### Problems and tasks
a: Answer these questions about the wind power incentives passage, one line each.
(i) Through what year is the PTC currently in place?
(ii) What size cash grant does Section 1603 let qualifying projects elect in lieu of the PTC or ITC?
(iii) By when must wind power projects begin construction to qualify for the Section 1603 grant?
b: Restate the wind power incentives passage from "Relative to the" to "in some form.", changing "wind farm projects" to "wind energy projects".
## Begin Source passage
Accelerated tax depreciation, meanwhile, enables project owners to depreciate the vast majority of their investments over a five- to six-year period for tax purposes. An even-more-attractive 50% “bonus depreciation” schedule was in place during 2009, serving as an incremental driver of wind capacity additions in that year.
Although these two federal incentives will likely remain important going forward (the PTC is currently in place through 2012, having been extended as part of the Recovery Act; while accelerated depreciation has no expiration date), in 2009 the PTC in particular was overshadowed by the Section 1603 Treasury cash grant program, enacted as part of the Recovery Act in February 2009.
Acknowledging the conspicuous absence of tax equity investors in the market following the financial crisis of late 2008, Section 1603 of the Recovery Act enables wind power and other qualifying projects to elect a 30% cash grant in lieu of the PTC or ITC.
Relative to the PTC, the 30% cash grant can provide a significant amount of value to wind power projects. Not surprisingly, then, the program has been heavily subscribed by wind farm projects, which as of mid-July 2010 had received 88% of the more than $4.78 billion in Section 1603 cash grants awarded since the program’s implementation in late-July 2009. More than 6,400 MW – i.e., more than 64% – of all new wind power capacity installed in the United States in 2009 chose the grant.
The Section 1603 program should continue to be a strong driver for at least another year – wind power projects must begin construction by the end of 2010, and be operating by the end of 2012, in order to qualify for the grant – and several proposals exist to extend the program in some form.
Two other Recovery Act programs also played a (more limited) role in the wind energy sector in 2009. First, Title IV of the Recovery Act expanded a loan guarantee program that was originally enacted as part of the Energy Policy Act of 2005. The original program, under Section 1703, is targeted at projects that manufacture or utilize innovative clean energy technologies.
## End Source passage
## Begin Stored rows
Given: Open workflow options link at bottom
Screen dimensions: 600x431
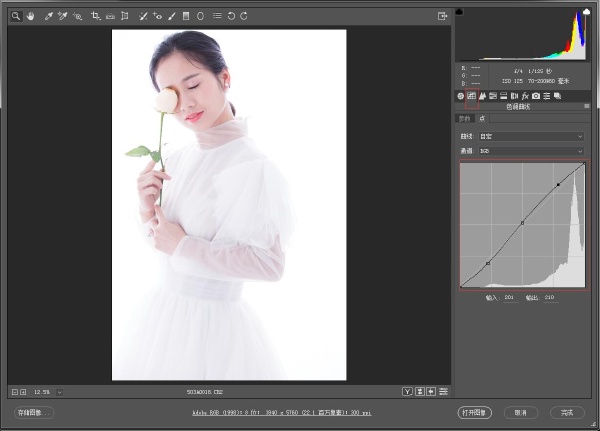Looking at the screenshot, I should [281, 413].
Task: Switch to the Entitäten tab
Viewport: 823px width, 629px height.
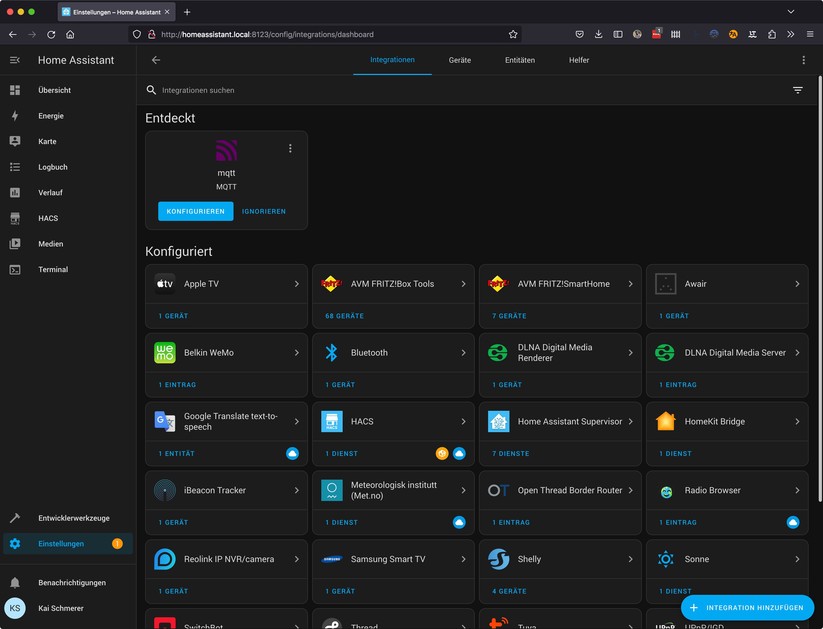Action: coord(520,60)
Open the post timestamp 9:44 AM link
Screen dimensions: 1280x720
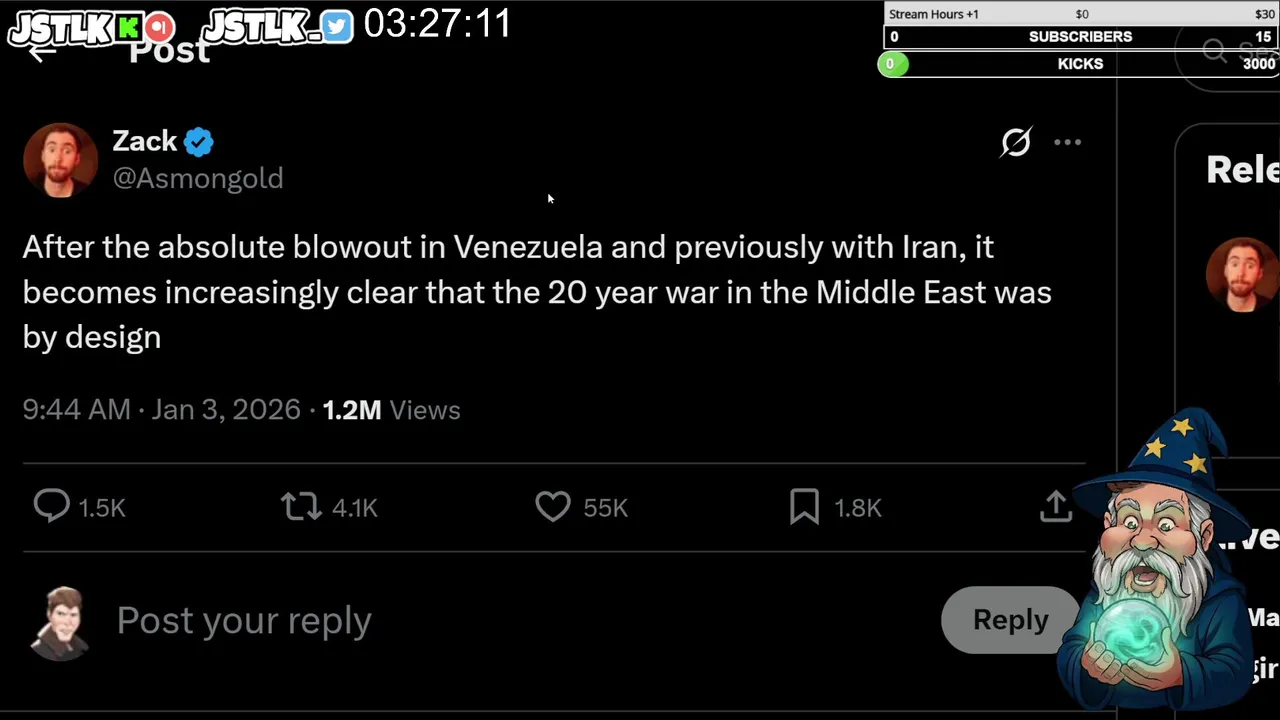76,410
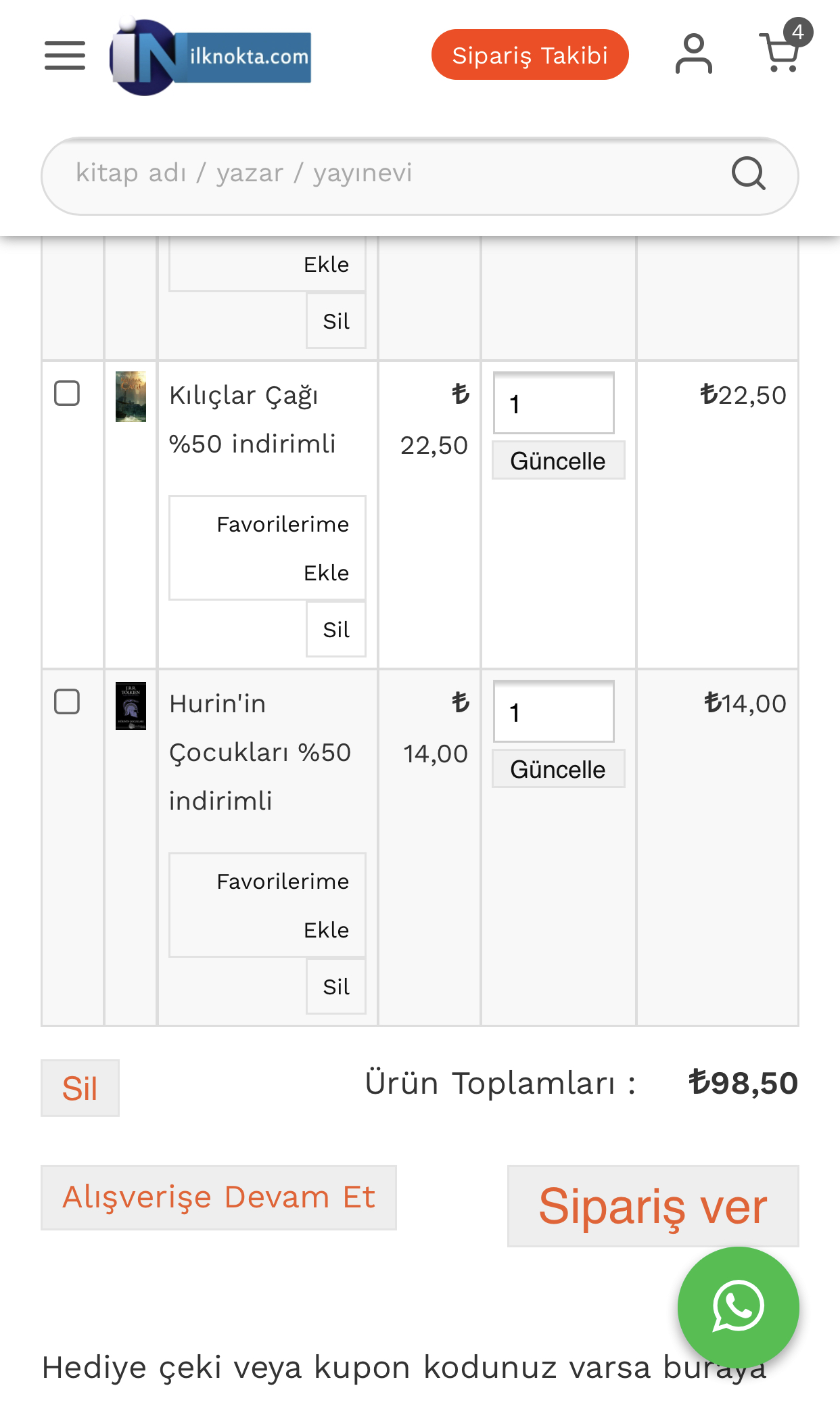This screenshot has height=1409, width=840.
Task: Click quantity field for Kılıçlar Çağı
Action: 553,403
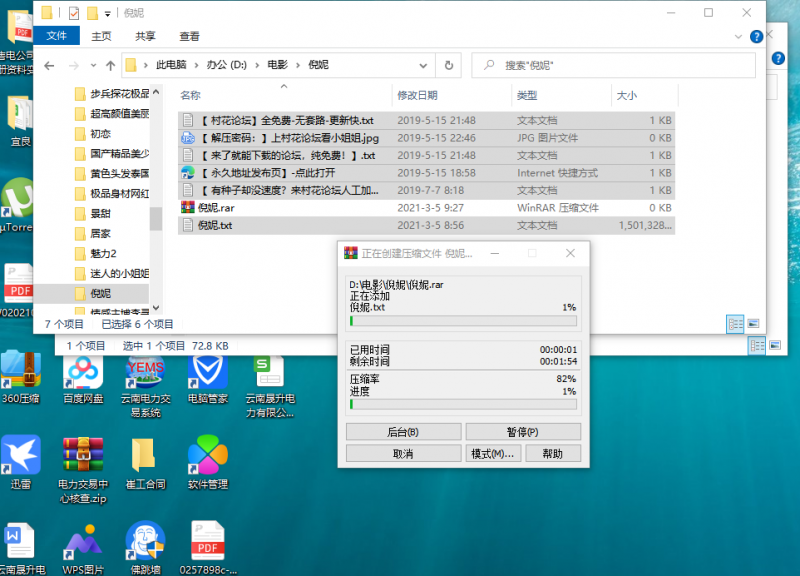Switch to the 查看 ribbon tab
The height and width of the screenshot is (576, 800).
tap(188, 36)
## End Stored rows
### Written responses
a:
(i) 2012
(ii) 30%
(iii) By the end of 2010

b:
Relative to the PTC, the 30% cash grant can provide a significant amount of value to wind power projects. Not surprisingly, then, the program has been heavily subscribed by wind energy projects, which as of mid-July 2010 had received 88% of the more than $4.78 billion in Section 1603 cash grants awarded since the program’s implementation in late-July 2009. More than 6,400 MW – i.e., more than 64% – of all new wind power capacity installed in the United States in 2009 chose the grant.
The Section 1603 program should continue to be a strong driver for at least another year – wind power projects must begin construction by the end of 2010, and be operating by the end of 2012, in order to qualify for the grant – and several proposals exist to extend the program in some form.